Dr. Schiffman was born in Buffalo, New York. He earned his BA in German and French from Antioch College and his MA in Slavic and Dravidian linguistics and PhD in Dravidian linguistics from the University of Chicago, where his teachers included A. K. Ramanujan and James McCawley.

After a brief stint at U.C. Davis, Dr. Schiffman taught in the department of Asian languages and literature at the University of Washington from 1967 to 1995, and then moved to the University of Pennsylvania in 1995, where he remained until his retirement in 2007. At Penn, Dr. Schiffman was the Henry R. Luce Professor of Language Learning in what was then the department of South Asia regional studies from 1995 to 2000. He was also the director of the Penn Language Center. From 2002 to 2005, he served as director of the Pedagogical Materials Project of the South Asia Language Resource Center of the University of Chicago.

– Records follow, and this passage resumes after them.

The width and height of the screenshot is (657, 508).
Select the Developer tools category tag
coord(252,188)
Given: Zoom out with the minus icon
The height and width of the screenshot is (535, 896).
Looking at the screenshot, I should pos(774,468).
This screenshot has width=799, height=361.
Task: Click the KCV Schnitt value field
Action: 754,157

As a professor of Tamil at the University of Washington from 1967 to 1995, Dr. Schiffman taught a variety of courses in Tamil language, linguistics, and culture and served as chair of the department of Asian languages and literature from 1982 to 1987. He was also an adjunct faculty member in linguistics and anthropology, and director of the UW Language Center.

Dr. Schiffman was an internationally renowned scholar of Dravidian linguistics, language policy, and language maintenance. He wrote grammars, reference materials, and linguistic studies of Tamil, Kannada, and the Dravidian language family. He was an early theorist in as situated approaches to language policy, which draw upon discourse analysis and ethnography to understand how language policy relates to lived experiences. He published widely on the sociolinguistics of South Asia. His studies of Tamil diglossia were well-known and respected, and his book, Linguistic Culture and Language Policy (1996), remains a major and widely recognized contribution to the field of language politics.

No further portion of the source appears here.